Там, где останавливается обыденный человек, у черты, за которой начинается «трагическое» мира, философ трагедии начинает путь. Одной из заслуг Л. Шестова Бердяев видит в «обнаружении бессилия добра», в очень важном ощущении невозможности соглашаться со злом. Философски путь Шестова Бердяев выражает как переход от «морали» к «метафизике» и утверждает, что «жизнь нуждается не в моральной, обыденной санкции, а в метафизической, трансцендентной». Вспоминая проблему об оправданности слезинки замученного ребенка, поставленную Иваном Карамазовым, он говорит о нравственной невозможности для чуткого человека «говорить об «этических нормах» человеческому существу, обезумевшему от трагического ужаса жизни». В желании утешить терзающуюся совесть человек обыденности уходит в простые ответы, он «дорожит закономерностью, крепостью, устойчивостью опыта». Обыденность победила бы трагедию, если последняя не подтверждалась ежедневным опытом. Настоящее разрешение моральных проблем, по мысли Бердяева, начинается там, где начинается трагедия, и лишь тот, кто опытно познал ее, вправе говорить о добре и зле.

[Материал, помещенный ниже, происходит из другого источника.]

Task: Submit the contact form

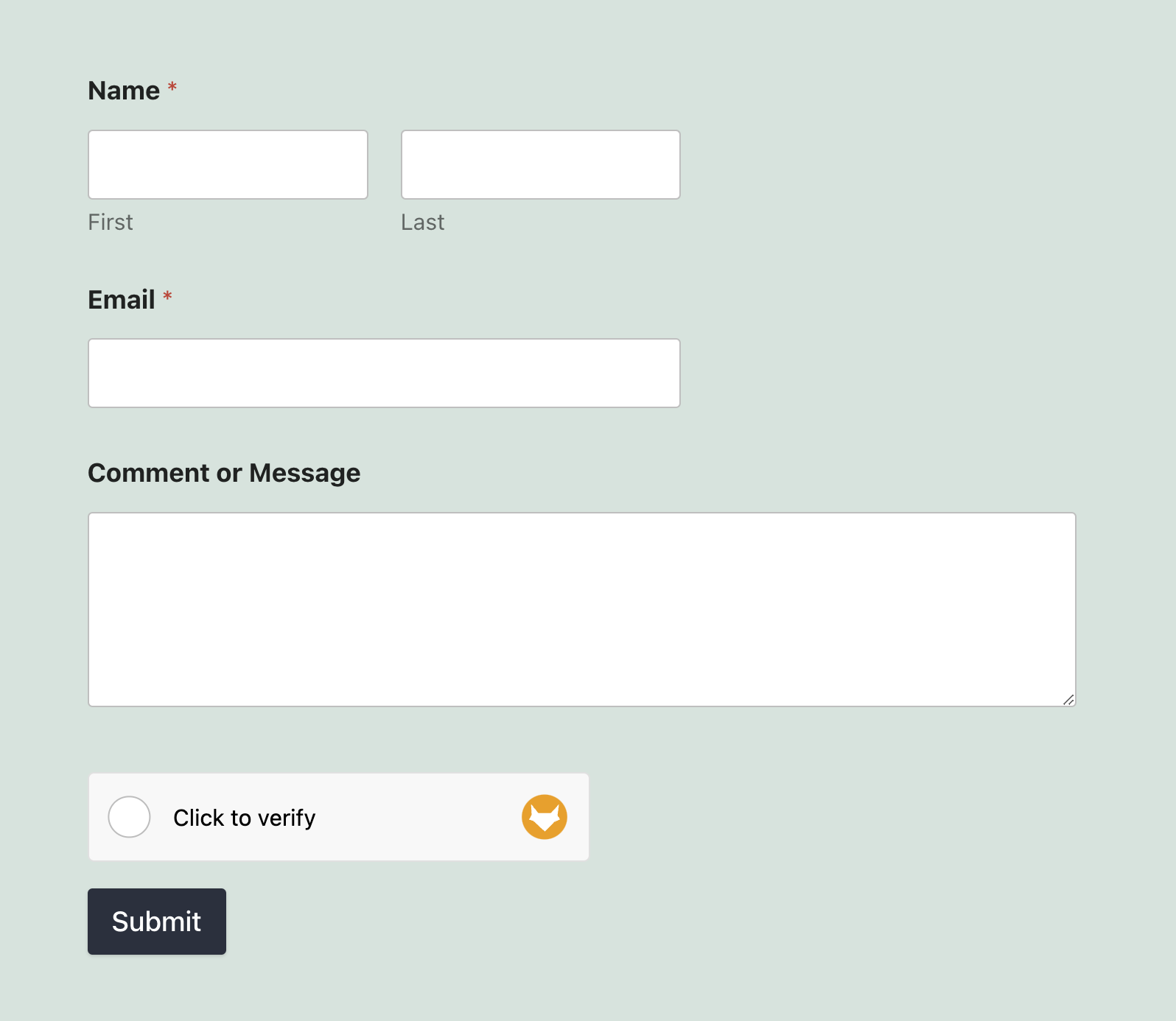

Какой же выход может быть предложен человеку? Проходя через нравственные муки, не уклоняясь от них ни в обыденные простые ответы, ни в легкомысленное невмешательство, ни, тем более, в интеллектуально обоснованный абсурд мира, человек ищет самого себя, поэтому «нравственная проблема может быть решена только индивидуально». В попытках найти такое решение всякое уклонение есть попытка оправдать нравственно удобный, легкий путь. И Бердяев выступает против простого, обыденного добра, добра, которое соглашается со злом, которое согласно на равновесие. Честный и нравственно чуткий человек понимает, что добро, вбирающее в себя зло, есть «чертово добро». Борьба между трагедией и обыденностью есть борьба между противоположными началами жизни, в ней сталкиваются две морали мораль обыденности и мораль трагедии, и первая, «надевшая маску вечности», должна быть самым страшным врагом.